Como todos los lunes y miércoles y desde hace ya tres años, tengo mi ritual. Baño y le doy la cena a mi hijo. Después, recorremos los escasos quince kilómetros que separan la casa en la que vivo de la casa de su madre. En el viaje de ida casi nunca escuchamos música, sólo noticias. Parece ser que a él le relaja más. Pobre. Si se diera cuenta alguna vez de lo que hablan. Pasados unos veinte minutos, mi ex mujer nos espera en la calle, junto al portal. Hace tiempo decidimos que, para evitarnos malos tragos, todo este protocolo fuera lo más aséptico posible. Según la R.A.E. la palabra en cuestión alude a algo que carece de emoción y sentimiento. Así es, después de tanto tiempo, ya me he acostumbrado a dar información sobre mi hijo de la forma más hierática posible. Ella también comparte la suya conmigo y después de despedirme, arranco el coche y me voy. Después busco un cd para que la música me acompañe durante el viaje de vuelta. Es un momento muy intimo en el que no escojo de antemano lo que voy a escuchar. Hace ya un tiempo (y no me preguntéis porqué) grabo los discos que me gustan sin títulos. Hubo un día en el que perdí la capacidad de sorprenderme y fue entonces cuando empecé a hacer cosas tan raras como éstas. Quizás esperaba que mi estado de ánimo coincidiera alguna vez con ese disco sorpresa. Hoy pasó. Liz me ayudaba a llegar a mi destino.

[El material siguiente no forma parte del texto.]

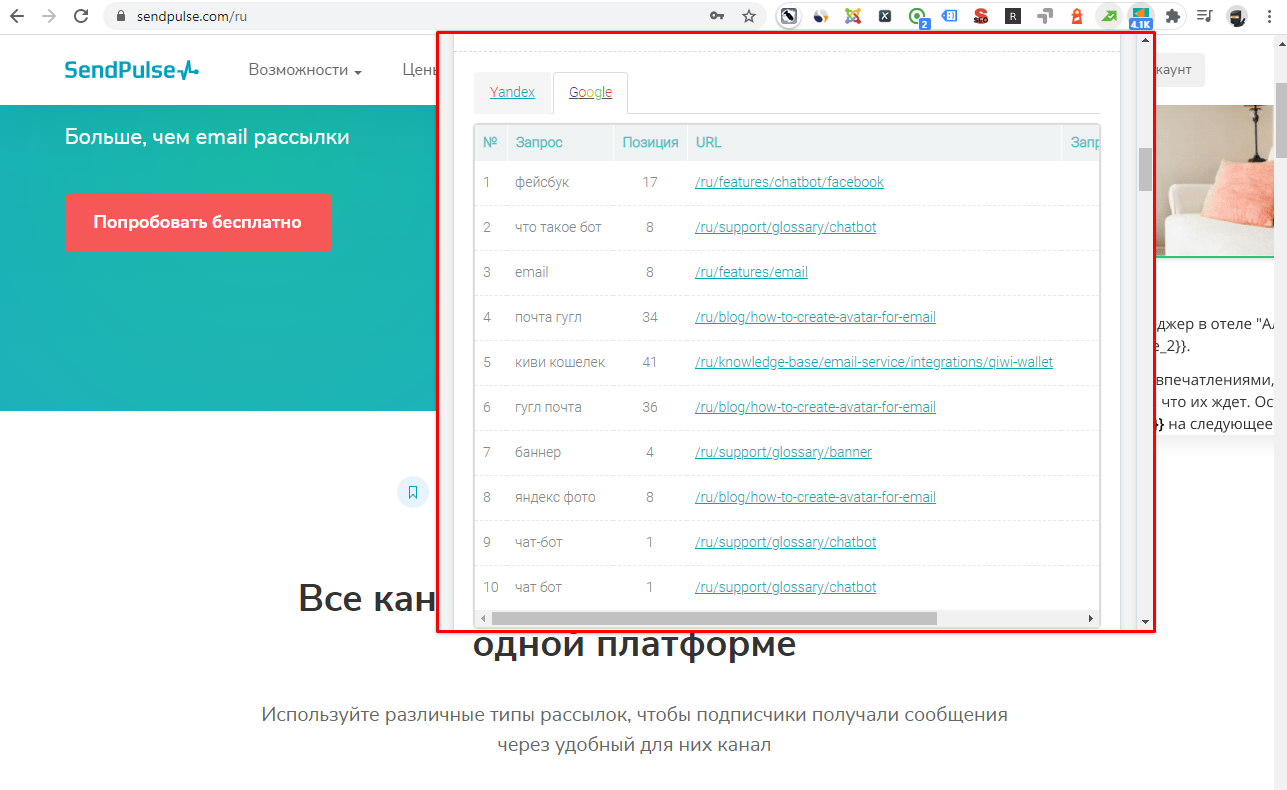This screenshot has height=790, width=1287.
Task: Select the Google tab
Action: [x=590, y=92]
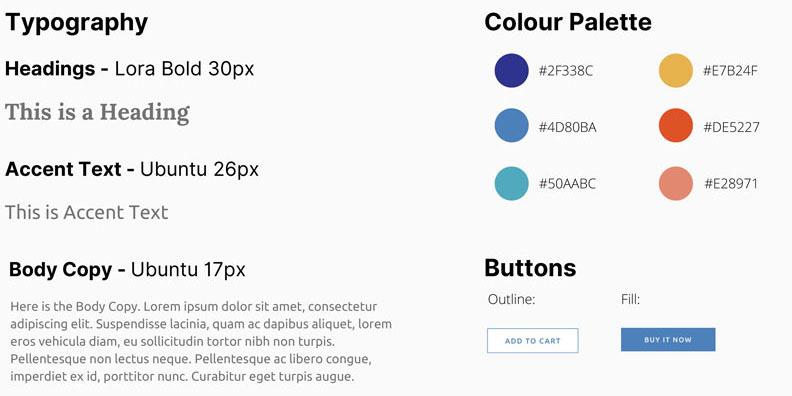The image size is (792, 396).
Task: Pick the teal #50AABC colour swatch
Action: tap(511, 183)
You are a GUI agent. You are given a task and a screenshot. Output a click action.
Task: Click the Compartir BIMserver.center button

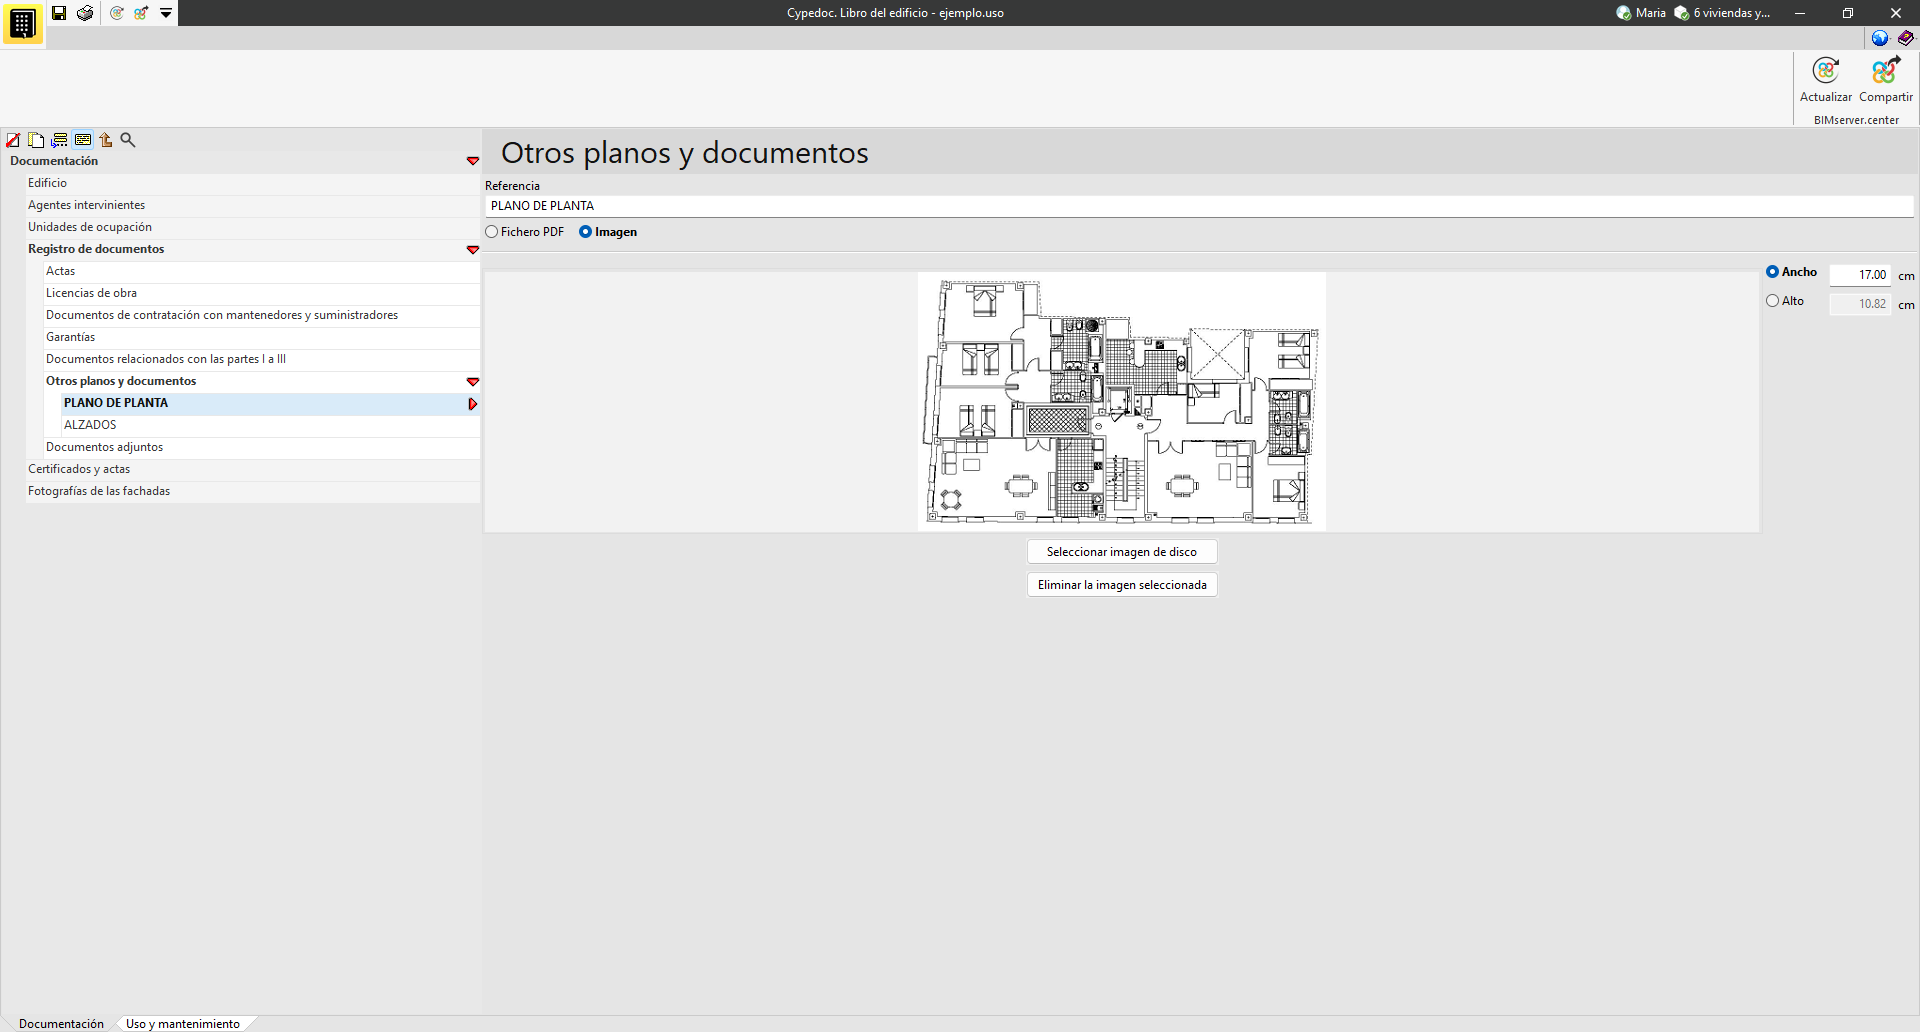[x=1885, y=80]
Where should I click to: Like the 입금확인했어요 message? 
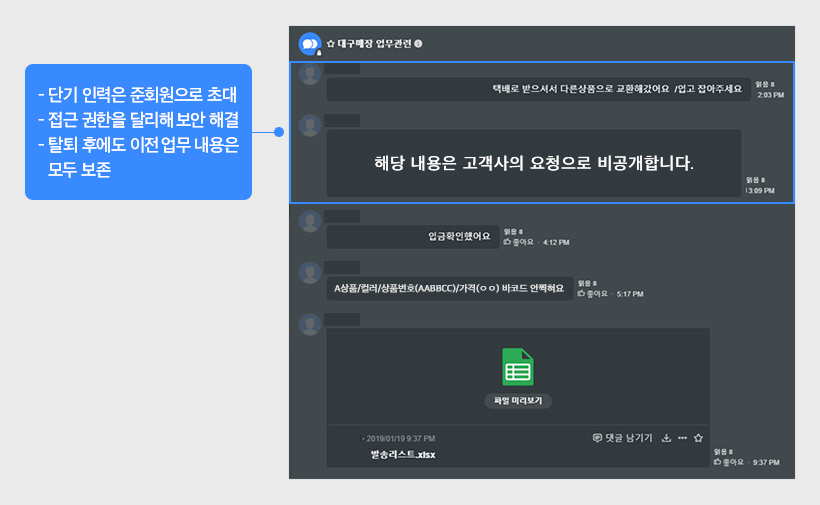pyautogui.click(x=520, y=241)
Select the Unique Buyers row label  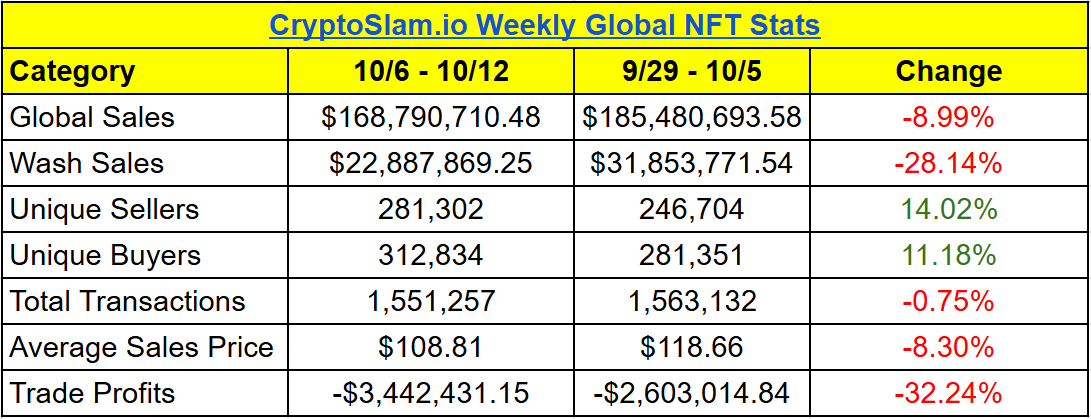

Ya es de noche. Desde la autopista, una enorme luz en movimiento señala el lugar en el que viven las sirenas. Estuve allí una sola vez, pero no eran como yo me las había imaginado. Hablan mucho, te dicen lo que quieres oír y luego se van. Hay gente que lo da todo sólo por verlas unos pocos minutos. Y es verdad.
Llego a un túnel y la luz deja de verse. Pero están allí,todos lo saben. Ya me falta poco para llegar a casa.
Liz deja de cantar y el motor se para. Ya no están, se han ido. Puede que mañana me encuentre con alguna. Pero por el día se parecen a las demás. Ni siquiera cantan.